Artificial intelligence is getting pretty good at producing digital works of art and a recent AI take on artist Bob Ross painting trees is melting peoples’ brains. But when it comes to producing actual analog masterpieces with paint and brushes, artificial intelligence and robots are just getting started. And much of that robo-talent is being nurtured by the RobotArt competition, reports Glenn McDonald at Seeker.

The contest was started last year by Andrew Conru, founder of the early social network FriendFinder, who plans to run the project for at least five years. The competition is open-ended and awards $100,000 in prize money, with $40,000 going to the first place winner. The winners of this year’s competition, which is being judged by a panel of art and tech experts as well as public voting via Facebook, will be announced May 15. Currently there are almost 200 entries from 38 teams.

“I made a lot of money on tech and I thought I wanted to give something back,” Conru tells McDonald. “I thought, what’s the best way to leverage it? What about a competition to encourage creativity in tech people all over the world.”

McDonald reports that some of the paintings are created by robots that are essentially programmed or controlled by human artists. But most of the entries incorporate some sort of artificial intelligence component that collaborates with a human or comes up with original artworks on its own.

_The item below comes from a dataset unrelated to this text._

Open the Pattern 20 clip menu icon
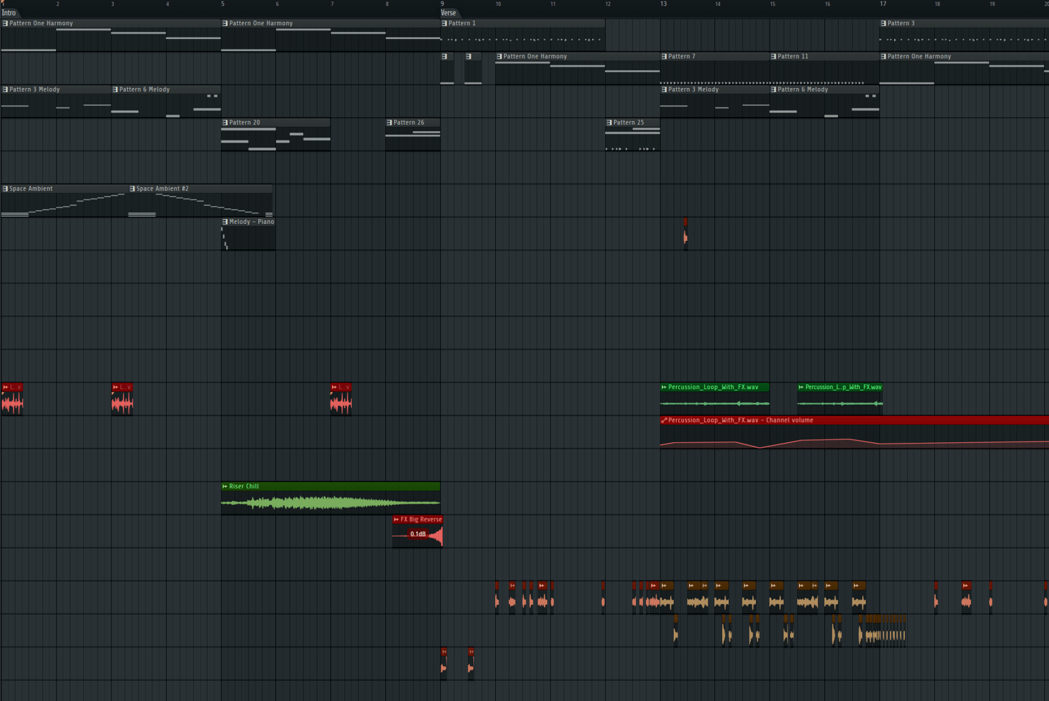Image resolution: width=1049 pixels, height=701 pixels. point(225,123)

One robo-artist, for instance, uses motion sensors to track dancers and interpret their movements as lines and color. Another uses Deep Learning techniques to allow an AI to make different decisions as it paints multiple iterations of an abstract portrait.

So will the rise of the robo-Picassos make starving human artists even more desperate? On his website, Conru writes that

“[R]obots and AI will enable artist to attempt art that are perhaps intellectually or physically more ambition than before. AI advances in human mimicry or extension might also affect the fundamental connection between the artwork and those who interact with it.

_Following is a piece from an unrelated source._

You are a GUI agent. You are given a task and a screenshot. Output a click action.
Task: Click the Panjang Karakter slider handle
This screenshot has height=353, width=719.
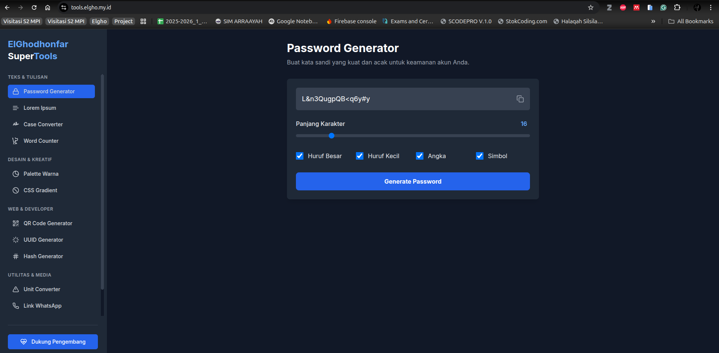(x=332, y=136)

While this contest can be though[t of as] a “John Henry” moment where we are investigating the fuzzy, less analytical, comparisons between human and machine, in art, there are no losers. We all win when we see something beautiful.”

While the contest is helping to push robotic art in new directions, robo-art has actually been around a surprisingly long time. Martin Gayford at MIT Technology Review reports that painter Harold Cohen has collaborated with a piece of software called AARON since 1973. And in 2013 a program called “The Painting Fool” that creates original portraits had its own show in a Paris gallery.